[Opening Data extract section]

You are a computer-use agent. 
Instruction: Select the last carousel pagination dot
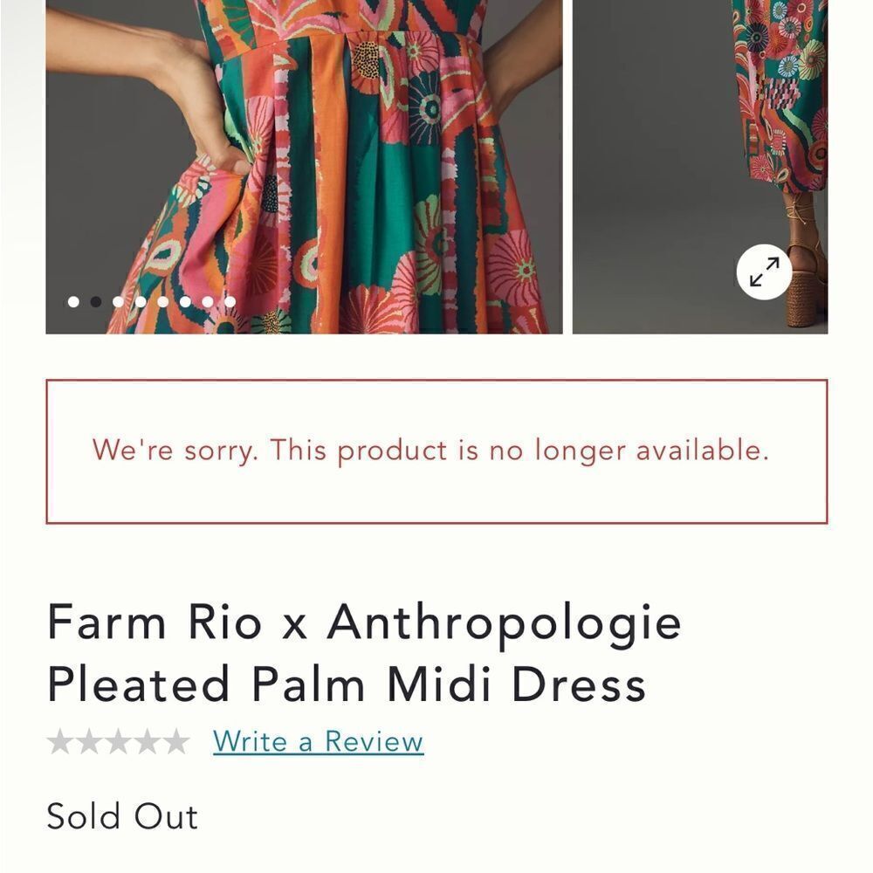[229, 302]
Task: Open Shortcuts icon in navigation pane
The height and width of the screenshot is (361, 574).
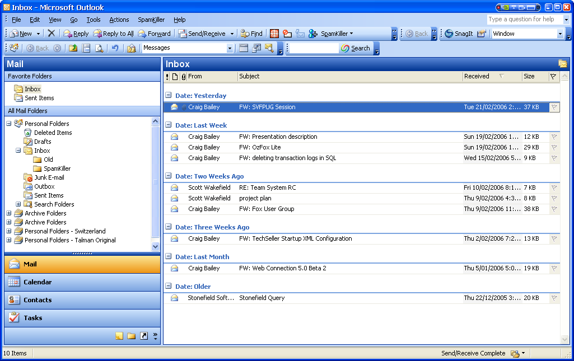Action: [143, 336]
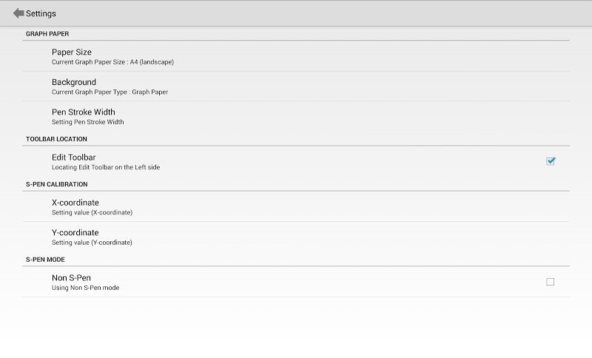Click Locating Edit Toolbar on Left side text
This screenshot has width=592, height=358.
(106, 167)
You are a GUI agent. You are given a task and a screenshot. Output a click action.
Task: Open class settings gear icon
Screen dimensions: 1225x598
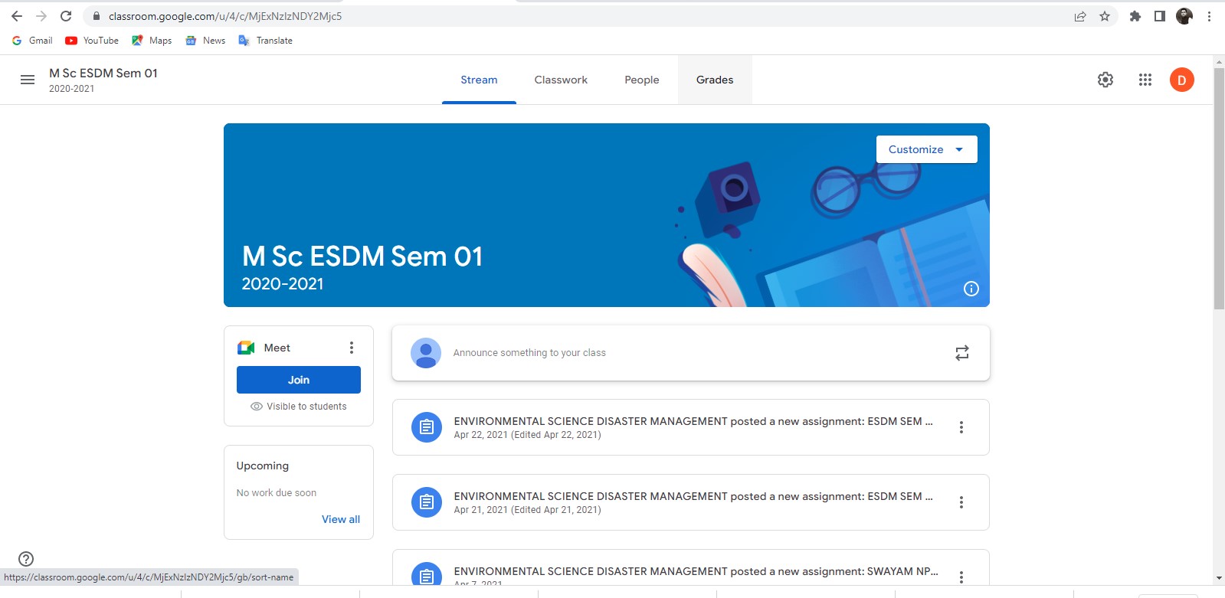pos(1105,80)
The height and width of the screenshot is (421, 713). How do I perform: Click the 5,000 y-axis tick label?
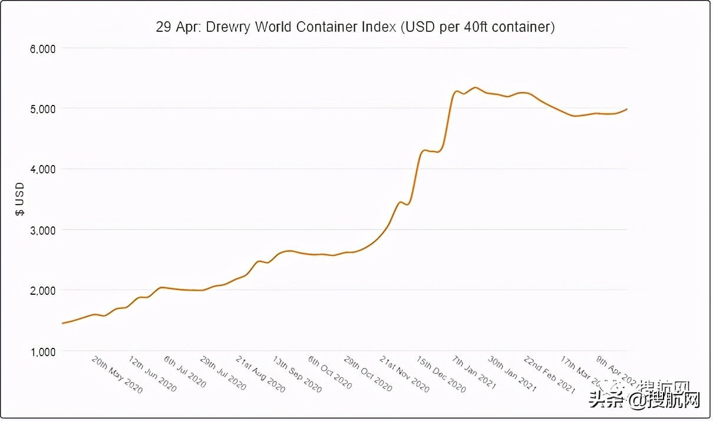[x=42, y=109]
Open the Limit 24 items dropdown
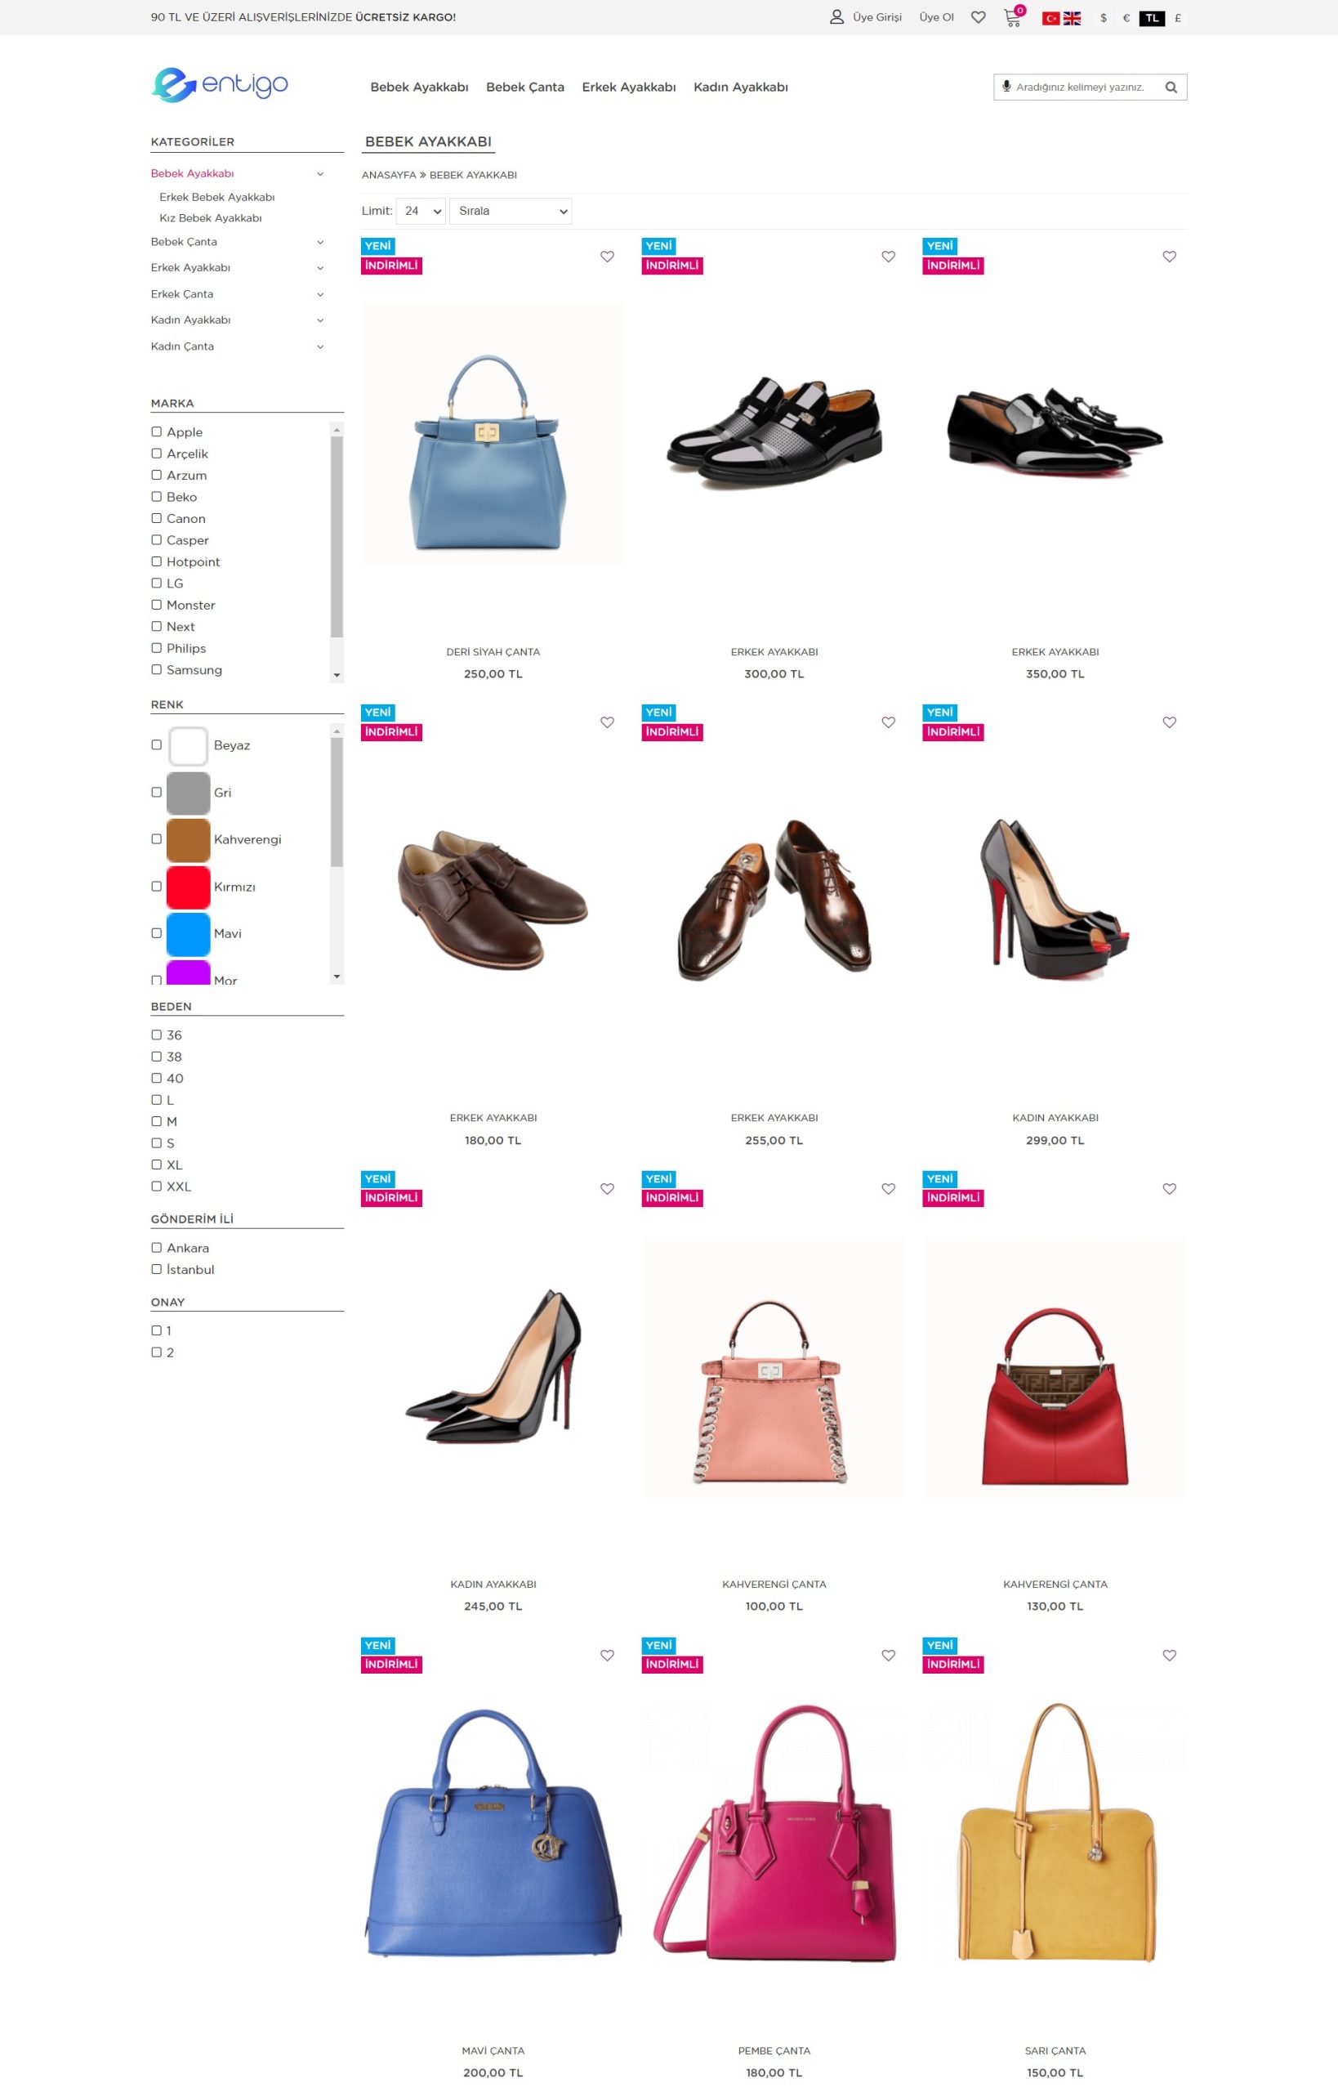 [421, 211]
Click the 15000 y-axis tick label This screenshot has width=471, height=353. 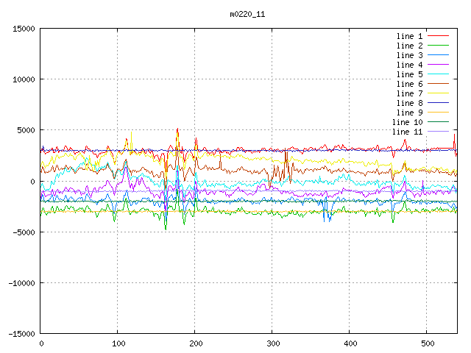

[Closing Data extract section]

◆ **Description of the task**:
Up to and including the last line of the listing, starting at the line with "You are a GUI", extract every line exactly and leave out the pictures.

◆ **Solution for this exercise**:
You are a GUI agent. You are given a task and a screenshot. Output a click action.
Task: Open class settings gear icon
Screen dimensions: 1225x598
pos(1105,80)
The height and width of the screenshot is (421, 713). How do I perform: Click the 5,000 y-axis tick label?
[x=42, y=109]
Open the Limit 24 items dropdown
 [421, 211]
Click the 15000 y-axis tick label This screenshot has width=471, height=353. 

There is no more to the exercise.